Il remake sarà tra l’altro l’occasione di confrontarsi con un altro mondo che con gli anni è cambiato radicalmente: quello del multiplayer, che in Demon’s Souls era implementato nel solito modo bizzarro e imperscrutabile tipico di From e che, soprattutto, usciva in un momento in cui giocare online significava Halo, CoD, Left4Dead. League of Legends usciva quell’anno e i MOBA erano ancora solo mod di Warcraft, i battle royale non esistevano, e di sicuro nessuno era pronto a un gioco single player e basato sulla progressione nel quale un estraneo poteva da un momento all’altro manifestarsi sotto forma di nemico e provare a farti fuori o quantomeno a darti fastidio nel modo più irritante possibile.

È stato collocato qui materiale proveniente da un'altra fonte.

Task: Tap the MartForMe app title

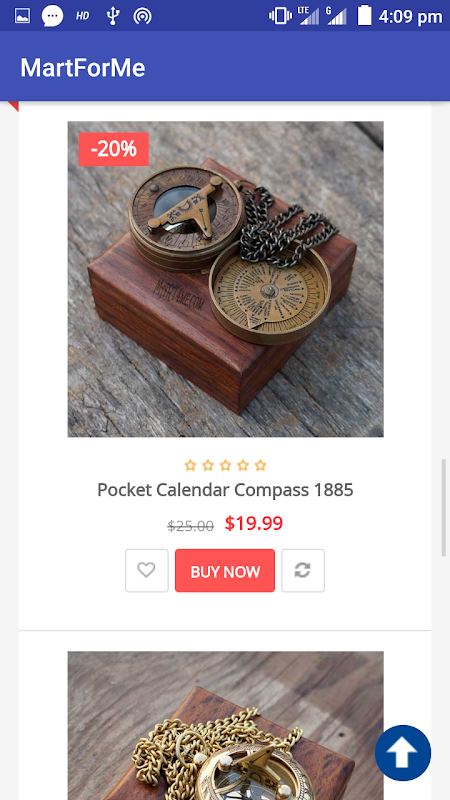Action: [x=83, y=67]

Oggi che il gioco online è finalmente esploso anche in varietà e non solo in quantità di gente coinvolta, Demon’s Souls torna con (immaginiamo) lo stesso sistema ottuso, alieno e irresistibile di gestione del multiplayer, e potrebbe incorrere nel bizzarro destino di trasformare in fenomeno di massa un gioco che al tempo venne affrontato in questo modo dalla critica.
Come dicevamo sopra, quindi, Demon’s Souls sarà tanto un’uscita nuova di zecca quanto un nostalgico sguardo al passato, il suo meritato addio a una generazione che è stata influenzatissima dalla sua esistenza ma non se n’è mai davvero accorta, o non abbastanza. La speranza quindi è che il passatismo non sia l’unico orizzonte, e che rivisitare oggi Demon’s Souls sia l’occasione per imprare cose nuove, che possa diventare un trampolino di lancio quanto lo fu Dark Souls a suo tempo. E già che ci siamo, che questo remake sia anche l’occasione per implementare il sesto, inedito mondo che venne tagliato dalla versione originale del gioco.